"""

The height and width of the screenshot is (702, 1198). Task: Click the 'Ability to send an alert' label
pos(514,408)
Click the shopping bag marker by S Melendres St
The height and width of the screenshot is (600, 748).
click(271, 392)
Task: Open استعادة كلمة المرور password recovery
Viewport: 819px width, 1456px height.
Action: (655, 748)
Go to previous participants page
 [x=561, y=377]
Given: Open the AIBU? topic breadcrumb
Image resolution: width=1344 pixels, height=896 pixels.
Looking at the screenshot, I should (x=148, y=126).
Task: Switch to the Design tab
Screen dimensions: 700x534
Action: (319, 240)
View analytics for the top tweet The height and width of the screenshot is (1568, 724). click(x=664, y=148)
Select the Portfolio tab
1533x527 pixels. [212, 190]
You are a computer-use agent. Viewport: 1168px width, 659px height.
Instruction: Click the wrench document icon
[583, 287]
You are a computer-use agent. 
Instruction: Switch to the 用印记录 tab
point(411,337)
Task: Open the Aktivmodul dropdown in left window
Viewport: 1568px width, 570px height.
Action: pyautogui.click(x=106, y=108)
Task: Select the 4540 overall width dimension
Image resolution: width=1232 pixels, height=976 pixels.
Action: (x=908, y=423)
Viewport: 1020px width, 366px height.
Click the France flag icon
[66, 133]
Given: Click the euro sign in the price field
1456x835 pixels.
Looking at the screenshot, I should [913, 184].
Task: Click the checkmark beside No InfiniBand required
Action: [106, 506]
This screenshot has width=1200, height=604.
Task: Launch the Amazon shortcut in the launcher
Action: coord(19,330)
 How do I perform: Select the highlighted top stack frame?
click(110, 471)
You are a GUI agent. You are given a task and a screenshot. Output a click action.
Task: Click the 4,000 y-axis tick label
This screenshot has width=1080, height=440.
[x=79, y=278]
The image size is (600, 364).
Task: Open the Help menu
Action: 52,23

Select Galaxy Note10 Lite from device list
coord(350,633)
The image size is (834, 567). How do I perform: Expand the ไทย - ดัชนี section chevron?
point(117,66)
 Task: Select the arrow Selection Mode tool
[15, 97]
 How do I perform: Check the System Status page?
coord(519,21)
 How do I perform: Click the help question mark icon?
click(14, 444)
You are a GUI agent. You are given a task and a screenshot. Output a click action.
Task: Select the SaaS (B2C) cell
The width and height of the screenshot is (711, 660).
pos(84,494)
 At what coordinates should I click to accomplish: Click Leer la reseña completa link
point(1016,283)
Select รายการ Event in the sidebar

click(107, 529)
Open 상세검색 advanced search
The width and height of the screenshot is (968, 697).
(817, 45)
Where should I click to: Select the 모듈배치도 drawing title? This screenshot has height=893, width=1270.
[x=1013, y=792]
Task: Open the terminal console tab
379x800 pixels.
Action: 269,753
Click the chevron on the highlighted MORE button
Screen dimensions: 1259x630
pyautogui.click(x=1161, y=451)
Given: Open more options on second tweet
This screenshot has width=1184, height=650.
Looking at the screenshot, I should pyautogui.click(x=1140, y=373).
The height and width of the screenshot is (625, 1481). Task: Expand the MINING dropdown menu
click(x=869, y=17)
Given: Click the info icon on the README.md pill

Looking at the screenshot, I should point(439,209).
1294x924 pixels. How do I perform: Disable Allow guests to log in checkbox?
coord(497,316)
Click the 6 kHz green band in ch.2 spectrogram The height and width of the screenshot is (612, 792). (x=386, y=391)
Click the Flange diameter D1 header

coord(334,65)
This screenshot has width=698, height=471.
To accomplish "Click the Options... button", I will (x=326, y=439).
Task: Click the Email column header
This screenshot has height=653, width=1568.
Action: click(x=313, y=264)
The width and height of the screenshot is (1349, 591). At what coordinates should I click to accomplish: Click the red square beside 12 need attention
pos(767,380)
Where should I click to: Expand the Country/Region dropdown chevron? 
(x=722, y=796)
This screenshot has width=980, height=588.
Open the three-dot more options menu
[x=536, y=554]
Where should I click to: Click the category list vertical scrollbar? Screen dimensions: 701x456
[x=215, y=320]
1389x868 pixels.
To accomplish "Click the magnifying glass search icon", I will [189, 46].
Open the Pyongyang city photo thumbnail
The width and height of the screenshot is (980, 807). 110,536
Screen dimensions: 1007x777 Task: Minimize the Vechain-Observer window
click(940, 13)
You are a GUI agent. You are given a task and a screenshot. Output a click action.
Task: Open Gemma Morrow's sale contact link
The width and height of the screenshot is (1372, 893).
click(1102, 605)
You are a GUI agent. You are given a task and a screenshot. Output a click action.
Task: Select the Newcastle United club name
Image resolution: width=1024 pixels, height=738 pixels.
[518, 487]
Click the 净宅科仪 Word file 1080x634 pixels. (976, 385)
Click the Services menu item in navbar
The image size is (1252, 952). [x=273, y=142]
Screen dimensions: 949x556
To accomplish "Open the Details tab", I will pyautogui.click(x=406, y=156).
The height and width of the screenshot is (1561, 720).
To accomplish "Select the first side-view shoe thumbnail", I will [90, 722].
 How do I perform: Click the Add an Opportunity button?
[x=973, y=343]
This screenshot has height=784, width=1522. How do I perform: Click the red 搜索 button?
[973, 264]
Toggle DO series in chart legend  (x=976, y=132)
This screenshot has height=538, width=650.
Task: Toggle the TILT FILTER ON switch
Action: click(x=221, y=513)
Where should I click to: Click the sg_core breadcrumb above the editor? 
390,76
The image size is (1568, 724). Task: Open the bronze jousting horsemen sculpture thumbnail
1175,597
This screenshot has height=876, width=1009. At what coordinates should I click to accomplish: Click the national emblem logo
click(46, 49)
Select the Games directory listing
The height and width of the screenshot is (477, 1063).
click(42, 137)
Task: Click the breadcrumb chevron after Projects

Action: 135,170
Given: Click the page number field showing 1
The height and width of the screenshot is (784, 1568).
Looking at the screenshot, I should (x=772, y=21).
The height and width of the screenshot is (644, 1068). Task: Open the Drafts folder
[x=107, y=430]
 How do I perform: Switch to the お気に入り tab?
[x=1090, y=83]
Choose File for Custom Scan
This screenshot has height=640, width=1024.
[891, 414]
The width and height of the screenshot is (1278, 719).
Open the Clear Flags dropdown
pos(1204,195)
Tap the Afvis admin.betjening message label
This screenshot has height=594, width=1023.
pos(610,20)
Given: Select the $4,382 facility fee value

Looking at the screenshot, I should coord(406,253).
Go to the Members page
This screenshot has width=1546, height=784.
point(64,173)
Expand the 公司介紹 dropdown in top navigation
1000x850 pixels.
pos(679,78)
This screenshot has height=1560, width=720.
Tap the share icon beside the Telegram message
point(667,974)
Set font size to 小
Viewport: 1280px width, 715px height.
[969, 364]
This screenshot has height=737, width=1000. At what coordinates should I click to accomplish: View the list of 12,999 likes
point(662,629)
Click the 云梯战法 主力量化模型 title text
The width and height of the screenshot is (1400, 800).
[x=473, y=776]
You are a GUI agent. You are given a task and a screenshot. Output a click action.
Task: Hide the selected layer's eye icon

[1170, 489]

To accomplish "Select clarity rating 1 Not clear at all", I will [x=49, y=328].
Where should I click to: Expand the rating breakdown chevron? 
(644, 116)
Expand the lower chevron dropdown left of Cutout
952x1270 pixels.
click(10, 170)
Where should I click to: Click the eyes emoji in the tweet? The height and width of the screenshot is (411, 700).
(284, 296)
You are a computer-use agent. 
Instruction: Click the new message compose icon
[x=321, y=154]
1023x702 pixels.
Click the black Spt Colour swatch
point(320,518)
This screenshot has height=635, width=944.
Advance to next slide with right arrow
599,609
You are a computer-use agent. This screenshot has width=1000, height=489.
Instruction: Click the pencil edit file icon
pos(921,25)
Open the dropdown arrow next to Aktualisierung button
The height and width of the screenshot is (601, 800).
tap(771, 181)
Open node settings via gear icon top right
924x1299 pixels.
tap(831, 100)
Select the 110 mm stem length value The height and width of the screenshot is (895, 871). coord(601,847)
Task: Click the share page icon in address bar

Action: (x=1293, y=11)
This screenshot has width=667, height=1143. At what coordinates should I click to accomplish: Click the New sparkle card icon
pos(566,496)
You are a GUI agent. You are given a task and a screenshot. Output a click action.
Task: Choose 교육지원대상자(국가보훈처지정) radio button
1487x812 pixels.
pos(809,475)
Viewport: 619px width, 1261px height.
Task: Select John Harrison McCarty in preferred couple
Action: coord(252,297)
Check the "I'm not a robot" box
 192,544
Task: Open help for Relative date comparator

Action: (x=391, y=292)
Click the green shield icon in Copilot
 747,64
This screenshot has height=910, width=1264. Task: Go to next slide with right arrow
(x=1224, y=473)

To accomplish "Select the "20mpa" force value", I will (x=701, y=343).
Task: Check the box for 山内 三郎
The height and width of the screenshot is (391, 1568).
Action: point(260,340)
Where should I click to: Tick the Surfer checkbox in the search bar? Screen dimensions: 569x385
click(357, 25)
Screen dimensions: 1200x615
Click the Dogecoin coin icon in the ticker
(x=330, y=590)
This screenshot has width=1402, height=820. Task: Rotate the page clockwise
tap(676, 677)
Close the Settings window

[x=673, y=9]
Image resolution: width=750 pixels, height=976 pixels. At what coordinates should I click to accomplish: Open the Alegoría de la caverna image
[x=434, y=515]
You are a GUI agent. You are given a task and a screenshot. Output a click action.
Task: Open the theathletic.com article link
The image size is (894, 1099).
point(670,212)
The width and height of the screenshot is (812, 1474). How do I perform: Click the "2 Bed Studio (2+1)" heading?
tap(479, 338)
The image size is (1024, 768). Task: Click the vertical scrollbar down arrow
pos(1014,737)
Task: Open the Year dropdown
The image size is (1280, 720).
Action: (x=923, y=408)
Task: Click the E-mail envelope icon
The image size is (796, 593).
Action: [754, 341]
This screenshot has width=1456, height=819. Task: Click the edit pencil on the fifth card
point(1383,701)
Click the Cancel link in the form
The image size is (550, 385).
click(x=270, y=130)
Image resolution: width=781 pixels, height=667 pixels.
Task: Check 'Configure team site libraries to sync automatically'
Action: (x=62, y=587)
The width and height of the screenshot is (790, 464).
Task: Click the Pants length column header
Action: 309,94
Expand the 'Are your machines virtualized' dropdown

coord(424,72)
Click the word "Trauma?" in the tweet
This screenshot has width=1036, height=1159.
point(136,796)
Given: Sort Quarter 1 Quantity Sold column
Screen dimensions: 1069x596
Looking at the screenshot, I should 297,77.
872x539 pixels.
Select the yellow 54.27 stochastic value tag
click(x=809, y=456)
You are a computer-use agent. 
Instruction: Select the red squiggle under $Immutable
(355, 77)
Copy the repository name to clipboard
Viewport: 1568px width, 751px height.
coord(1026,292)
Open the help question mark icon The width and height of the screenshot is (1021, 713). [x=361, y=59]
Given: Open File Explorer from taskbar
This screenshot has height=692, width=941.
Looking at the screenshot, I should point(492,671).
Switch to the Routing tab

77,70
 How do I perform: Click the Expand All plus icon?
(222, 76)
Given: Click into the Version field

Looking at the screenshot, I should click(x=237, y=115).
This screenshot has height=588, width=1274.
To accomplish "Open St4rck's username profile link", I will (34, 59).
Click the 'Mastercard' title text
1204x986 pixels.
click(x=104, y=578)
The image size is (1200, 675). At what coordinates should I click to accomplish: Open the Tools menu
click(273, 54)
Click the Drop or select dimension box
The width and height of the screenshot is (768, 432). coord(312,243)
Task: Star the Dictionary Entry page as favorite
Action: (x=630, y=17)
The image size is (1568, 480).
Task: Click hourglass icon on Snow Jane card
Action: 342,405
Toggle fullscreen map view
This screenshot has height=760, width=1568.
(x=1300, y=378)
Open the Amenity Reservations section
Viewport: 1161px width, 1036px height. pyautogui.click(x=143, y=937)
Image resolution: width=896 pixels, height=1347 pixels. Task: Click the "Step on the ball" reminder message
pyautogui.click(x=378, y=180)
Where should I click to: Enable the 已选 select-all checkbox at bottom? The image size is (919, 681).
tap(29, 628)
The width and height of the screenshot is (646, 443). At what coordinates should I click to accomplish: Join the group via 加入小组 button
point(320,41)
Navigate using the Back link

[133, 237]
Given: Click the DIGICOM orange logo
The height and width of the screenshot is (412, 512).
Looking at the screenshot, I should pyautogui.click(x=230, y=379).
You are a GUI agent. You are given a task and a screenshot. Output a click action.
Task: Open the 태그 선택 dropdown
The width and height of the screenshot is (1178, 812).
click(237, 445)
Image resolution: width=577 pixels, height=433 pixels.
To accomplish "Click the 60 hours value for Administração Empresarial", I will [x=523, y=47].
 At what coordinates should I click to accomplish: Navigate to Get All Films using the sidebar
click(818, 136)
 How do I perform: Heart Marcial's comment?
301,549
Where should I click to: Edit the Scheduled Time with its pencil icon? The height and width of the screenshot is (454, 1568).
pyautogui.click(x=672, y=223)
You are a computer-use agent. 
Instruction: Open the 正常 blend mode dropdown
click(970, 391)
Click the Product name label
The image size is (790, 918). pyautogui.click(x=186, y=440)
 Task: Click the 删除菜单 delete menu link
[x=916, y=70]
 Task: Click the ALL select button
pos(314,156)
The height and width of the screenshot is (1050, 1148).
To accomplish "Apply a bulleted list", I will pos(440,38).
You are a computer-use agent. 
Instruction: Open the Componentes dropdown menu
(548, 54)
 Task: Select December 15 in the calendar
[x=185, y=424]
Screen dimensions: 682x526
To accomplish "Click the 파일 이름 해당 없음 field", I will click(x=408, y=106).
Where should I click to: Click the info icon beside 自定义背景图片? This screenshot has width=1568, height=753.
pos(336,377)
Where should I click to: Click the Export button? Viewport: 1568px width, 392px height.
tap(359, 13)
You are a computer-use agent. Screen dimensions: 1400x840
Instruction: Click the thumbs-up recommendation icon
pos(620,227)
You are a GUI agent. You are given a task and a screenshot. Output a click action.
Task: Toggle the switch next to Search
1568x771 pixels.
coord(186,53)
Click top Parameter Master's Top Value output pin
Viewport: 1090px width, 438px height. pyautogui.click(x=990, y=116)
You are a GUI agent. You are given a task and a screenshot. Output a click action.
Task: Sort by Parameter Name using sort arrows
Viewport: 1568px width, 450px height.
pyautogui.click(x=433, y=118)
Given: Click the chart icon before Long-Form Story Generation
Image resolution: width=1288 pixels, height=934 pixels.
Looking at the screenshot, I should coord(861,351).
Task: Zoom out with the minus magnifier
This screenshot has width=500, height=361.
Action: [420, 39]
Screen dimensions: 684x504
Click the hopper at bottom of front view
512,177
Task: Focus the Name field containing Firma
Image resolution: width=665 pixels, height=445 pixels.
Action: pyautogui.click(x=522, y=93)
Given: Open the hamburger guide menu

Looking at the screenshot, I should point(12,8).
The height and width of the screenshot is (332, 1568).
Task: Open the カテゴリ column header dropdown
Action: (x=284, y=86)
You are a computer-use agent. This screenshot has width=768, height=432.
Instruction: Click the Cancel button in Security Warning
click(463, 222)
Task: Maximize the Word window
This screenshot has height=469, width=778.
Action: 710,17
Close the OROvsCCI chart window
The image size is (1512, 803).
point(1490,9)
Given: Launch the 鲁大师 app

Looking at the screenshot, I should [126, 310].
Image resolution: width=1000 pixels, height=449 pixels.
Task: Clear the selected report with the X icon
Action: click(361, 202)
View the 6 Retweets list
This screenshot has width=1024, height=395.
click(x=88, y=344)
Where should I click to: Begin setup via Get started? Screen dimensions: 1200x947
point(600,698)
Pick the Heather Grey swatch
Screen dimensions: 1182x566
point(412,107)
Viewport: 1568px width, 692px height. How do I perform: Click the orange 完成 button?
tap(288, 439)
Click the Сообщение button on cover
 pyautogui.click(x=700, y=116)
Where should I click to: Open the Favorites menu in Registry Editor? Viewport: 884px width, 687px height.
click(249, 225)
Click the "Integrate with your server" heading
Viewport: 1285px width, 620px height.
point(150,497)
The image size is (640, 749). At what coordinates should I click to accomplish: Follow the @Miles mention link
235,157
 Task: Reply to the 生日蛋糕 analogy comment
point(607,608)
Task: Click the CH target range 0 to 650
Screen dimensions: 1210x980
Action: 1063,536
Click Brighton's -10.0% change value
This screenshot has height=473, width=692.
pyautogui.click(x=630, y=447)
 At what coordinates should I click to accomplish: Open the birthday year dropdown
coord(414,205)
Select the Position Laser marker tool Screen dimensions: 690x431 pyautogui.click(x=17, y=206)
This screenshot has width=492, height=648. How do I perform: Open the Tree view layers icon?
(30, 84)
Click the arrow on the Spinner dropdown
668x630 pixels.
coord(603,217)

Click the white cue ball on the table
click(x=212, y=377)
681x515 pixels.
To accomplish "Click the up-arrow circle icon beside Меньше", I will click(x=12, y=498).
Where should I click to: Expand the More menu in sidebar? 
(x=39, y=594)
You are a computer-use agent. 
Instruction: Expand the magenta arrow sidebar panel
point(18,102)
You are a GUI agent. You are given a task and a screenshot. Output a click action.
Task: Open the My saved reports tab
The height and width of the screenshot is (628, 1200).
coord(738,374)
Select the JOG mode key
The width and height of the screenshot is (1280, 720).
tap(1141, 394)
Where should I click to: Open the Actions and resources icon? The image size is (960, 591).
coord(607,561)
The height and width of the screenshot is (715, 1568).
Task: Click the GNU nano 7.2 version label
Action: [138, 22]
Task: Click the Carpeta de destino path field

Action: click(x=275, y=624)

"""

▸ **Task brief**: Return every line from the entries above that contains the word "Sort".

▸ **Exercise response**:
Given: Sort Quarter 1 Quantity Sold column
Task: Sort by Parameter Name using sort arrows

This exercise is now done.